#### SUPPLIED RECORDS:

+++++

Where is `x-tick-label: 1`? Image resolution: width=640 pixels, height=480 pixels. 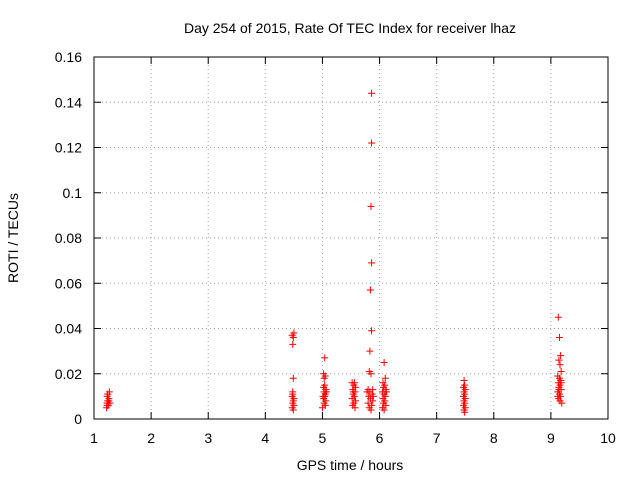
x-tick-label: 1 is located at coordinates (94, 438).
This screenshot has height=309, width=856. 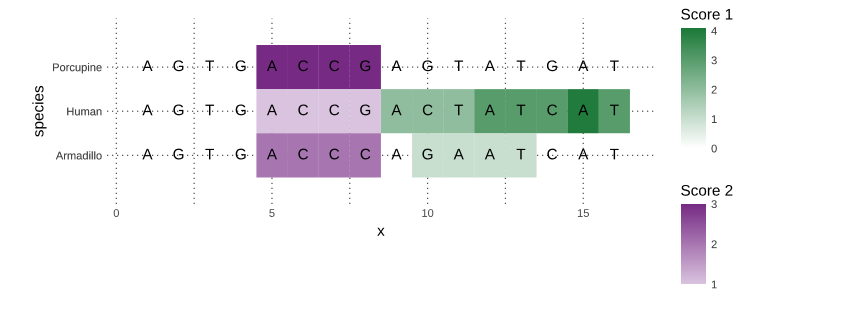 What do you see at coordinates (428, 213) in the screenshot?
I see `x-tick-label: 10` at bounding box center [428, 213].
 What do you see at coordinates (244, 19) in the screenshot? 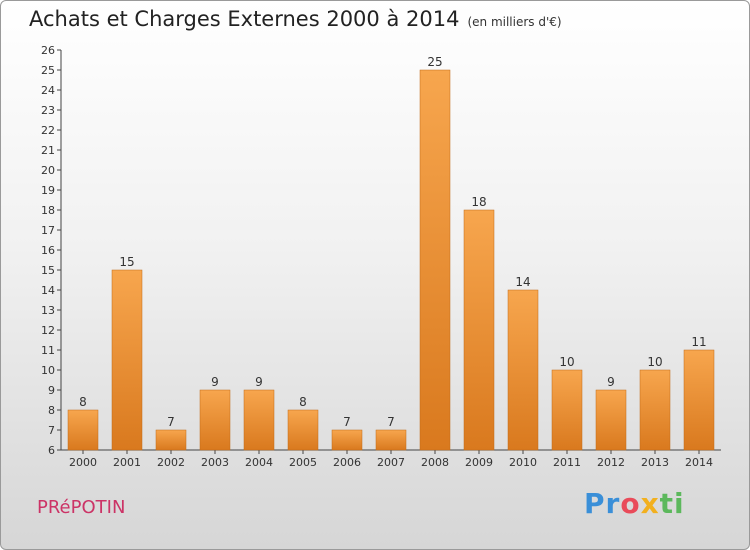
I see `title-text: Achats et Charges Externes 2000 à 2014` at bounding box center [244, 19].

+++++

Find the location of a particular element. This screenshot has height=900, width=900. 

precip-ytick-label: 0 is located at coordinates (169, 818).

+++++

#### AIM OF THE TASK:
Arrange the entries as a Markdown table with columns "Row" and "Entry Line", numbering each line and omitting blank lines; begin at the line that has "Find the location" and stop after the line that has "precip-ytick-label: 0 is".

#### SOLUTION BELOW:
| Row | Entry Line |
|---|---|
| 1 | Find the location of a particular element. This screenshot has height=900, width=900.  |
| 2 | precip-ytick-label: 0 is located at coordinates (169, 818). |